There is an interesting new paper published by Christine Greenhow and Benjamin Gleason, assistant professor in MSU’s College of Education in British Journal of Educational Technology on the sometimes strange relation the scientific world has with social media.
In a survey of 1,600 researchers, Greenhow and Gleason found that only 15 percent use Twitter, 28 percent use YouTube and 39 percent use Facebook for professional purposes. Those who do mainly use social media to find collaborators and disseminate their work and the work of others; they do not use it largely in their teaching of students.
While social media is widely used in fields such as journalism and business – not just to push a product but also to engage in open dialogue with readers and clients – it has failed to take hold in academia’s so-called ivory tower. This is troubling given that universities in the United States and Europe are trying to increase access to publicly funded research, said Christine Greenhow, assistant professor in MSU’s College of Education.

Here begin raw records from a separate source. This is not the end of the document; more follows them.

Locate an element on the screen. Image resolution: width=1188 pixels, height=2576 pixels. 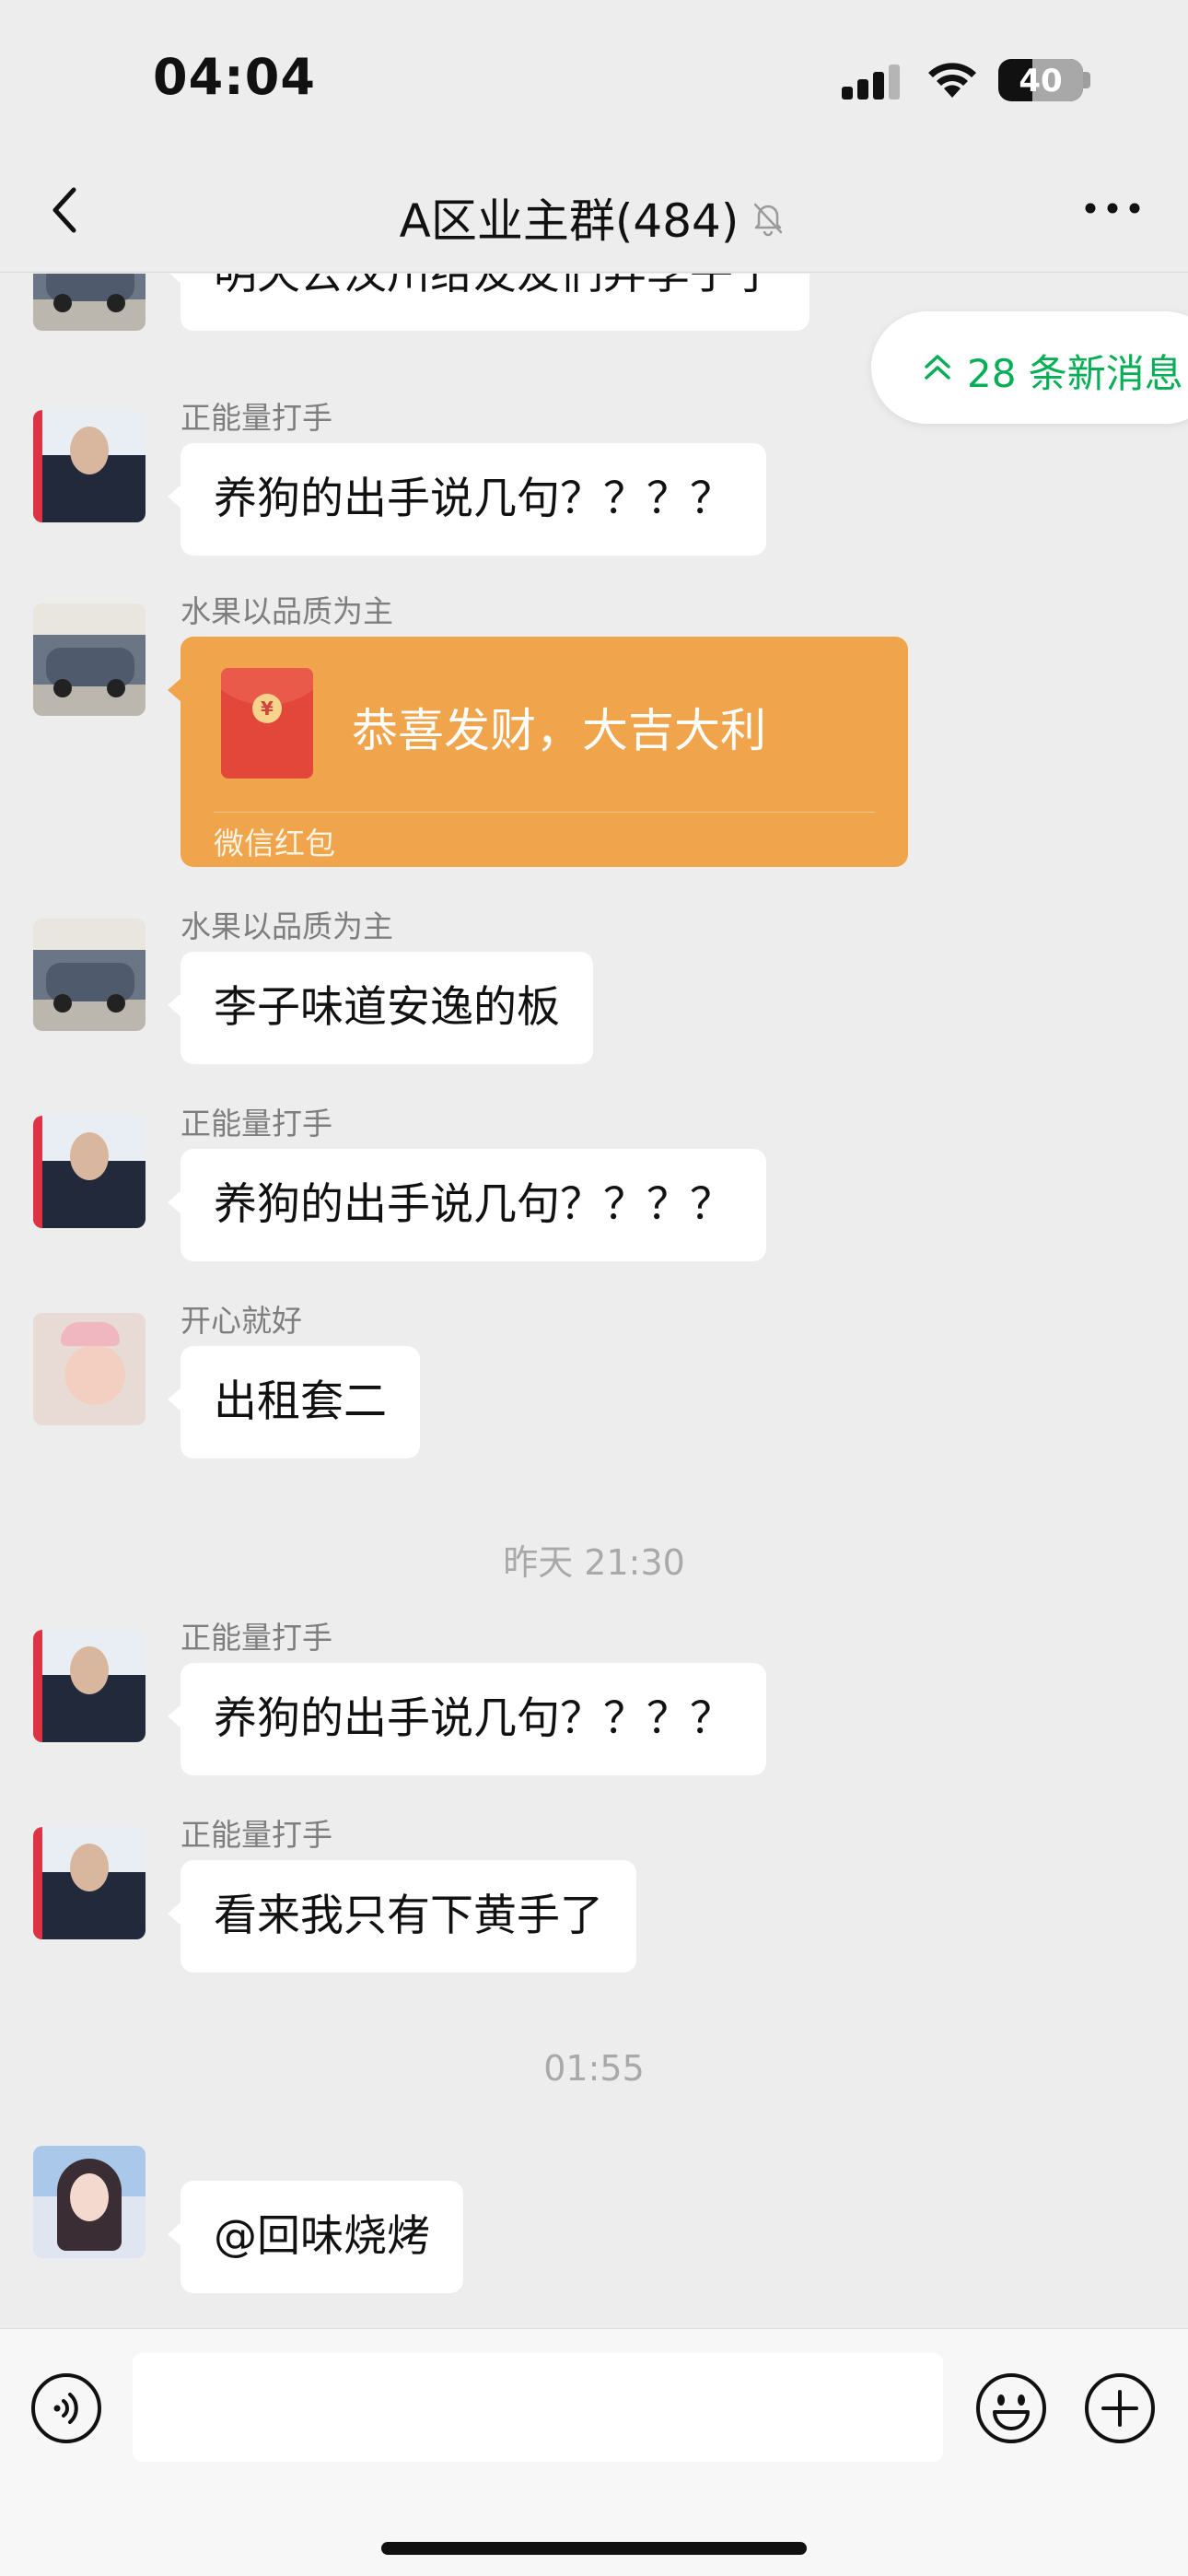
battery-level: 40 is located at coordinates (1041, 82).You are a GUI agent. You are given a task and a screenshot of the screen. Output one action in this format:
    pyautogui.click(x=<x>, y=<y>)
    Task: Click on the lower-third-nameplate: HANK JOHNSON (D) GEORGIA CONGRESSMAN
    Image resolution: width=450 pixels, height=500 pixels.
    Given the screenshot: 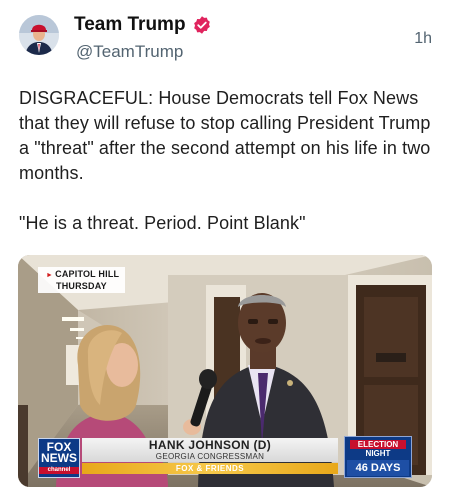 What is the action you would take?
    pyautogui.click(x=210, y=450)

“Only a minority of university researchers are using free and widely available social media to get their results and published insights out and into the hands of the public, even though the mission of public universities is to create knowledge that makes a difference in people’s lives,” Greenhow states. (source)
Abstract of the paper:
This conceptual exploration inquires, what is scholarship reconsidered in the age of social media? How ought we to conceptualize social scholarship—a new set of practices being discussed in various disciplines? The paper offers a critical examination of the practical and policy implications of reconsidering scholarship in light of social media’s affordances toward a conceptualization of social scholarship. For each dimension of Boyer’s original framework, we explain its epistemologies and practices. Next, we take a critical approach to inquiring how each dimension, reconsidered through the lens of social scholarship values and social media affordances, might be envisioned today. This exploration provides concrete examples of how scholars might enact social scholarship with what benefits and challenges.